AMDGPU: Add a fast path for icmp.i1(src, false, NE)

Summary: This allows moving the condition from the intrinsic to the standard ICmp opcode, so that LLVM can do simplifications on it. The icmp.i1 intrinsic is an identity for retrieving the SGPR mask.

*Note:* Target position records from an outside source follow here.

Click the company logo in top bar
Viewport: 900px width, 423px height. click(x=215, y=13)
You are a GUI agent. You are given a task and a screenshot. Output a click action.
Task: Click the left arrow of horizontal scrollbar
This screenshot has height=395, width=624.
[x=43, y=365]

And we can also get the mask from and i1, or i1, xor i1. Reviewers: arsenm, nhaehnle Subscribers: kzhuravl, jvesely, wdng, yaxunl, dstuttard, tpr, t-tye, llvm-commits Differential Revision: https://reviews.llvm.org/D52060 llvm-svn: 351150
author: Marek Olsak <marek.olsak@amd.com> 2019-01-15 02:13:18 +0000
committer: Marek Olsak <marek.olsak@amd.com> 2019-01-15 02:13:18 +0000
commit: 33eb4d947d82de533d132598b3d568363170af3d (patch)
tree: 4f4ac5c08a982c0726d99c8329d4597120070011 /llvm/test/CodeGen/AMDGPU
parent: f793fe14022b727502a9aaba4fd3aabcde737155 (diff)
download: bcm5719-llvm-33eb4d947d82de533d132598b3d568363170af3d.tar.gz
bcm5719-llvm-33eb4d947d82de533d132598b3d568363170af3d.zip
1 files changed, 18 insertions, 0 deletions
diff --git a/llvm/test/CodeGen/AMDGPU/llvm.amdgcn.icmp.ll b/llvm/test/CodeGen/AMDGPU/llvm.amdgcn.icmp.ll
index 584fb43fd8e..06ac7da1288 100644
--- a/llvm/test/CodeGen/AMDGPU/llvm.amdgcn.icmp.ll
+++ b/llvm/test/CodeGen/AMDGPU/llvm.amdgcn.icmp.ll
@@ -4,6 +4,7 @@
 declare i64 @llvm.amdgcn.icmp.i32(i32, i32, i32) #0
 declare i64 @llvm.amdgcn.icmp.i64(i64, i64, i32) #0
 declare i64 @llvm.amdgcn.icmp.i16(i16, i16, i32) #0
+declare i64 @llvm.amdgcn.icmp.i1(i1, i1, i32) #0
 
 ; No crash on invalid input
 ; GCN-LABEL: {{^}}v_icmp_i32_dynamic_cc:
@@ -314,4 +315,21 @@ define amdgpu_kernel void @v_icmp_i16_sle(i64 addrspace(1)* %out, i16 %src) {
   ret void
 }
 
+; GCN-LABEL: {{^}}v_icmp_i1_ne0:
+; GCN: v_cmp_gt_u32_e64 s[[C0:\[[0-9]+:[0-9]+\]]],
+; GCN: v_cmp_gt_u32_e64 s[[C1:\[[0-9]+:[0-9]+\]]],
+; GCN: s_and_b64 s[[SRC:\[[0-9]+:[0-9]+\]]], s[[C0]], s[[C1]]
+; SI-NEXT: s_mov_b32 s{{[0-9]+}}, -1
+; GCN-NEXT: v_mov_b32_e32
+; GCN-NEXT: v_mov_b32_e32
+; GCN-NEXT: {{global|flat|buffer}}_store_dwordx2
+define amdgpu_kernel void @v_icmp_i1_ne0(i64 addrspace(1)* %out, i32 %a, i32 %b) {
+  %c0 = icmp ugt i32 %a, 1
+  %c1 = icmp ugt i32 %b, 2
+  %src = and i1 %c0, %c1
+  %result = call i64 @llvm.amdgcn.icmp.i1(i1 %src, i1 false, i32 33)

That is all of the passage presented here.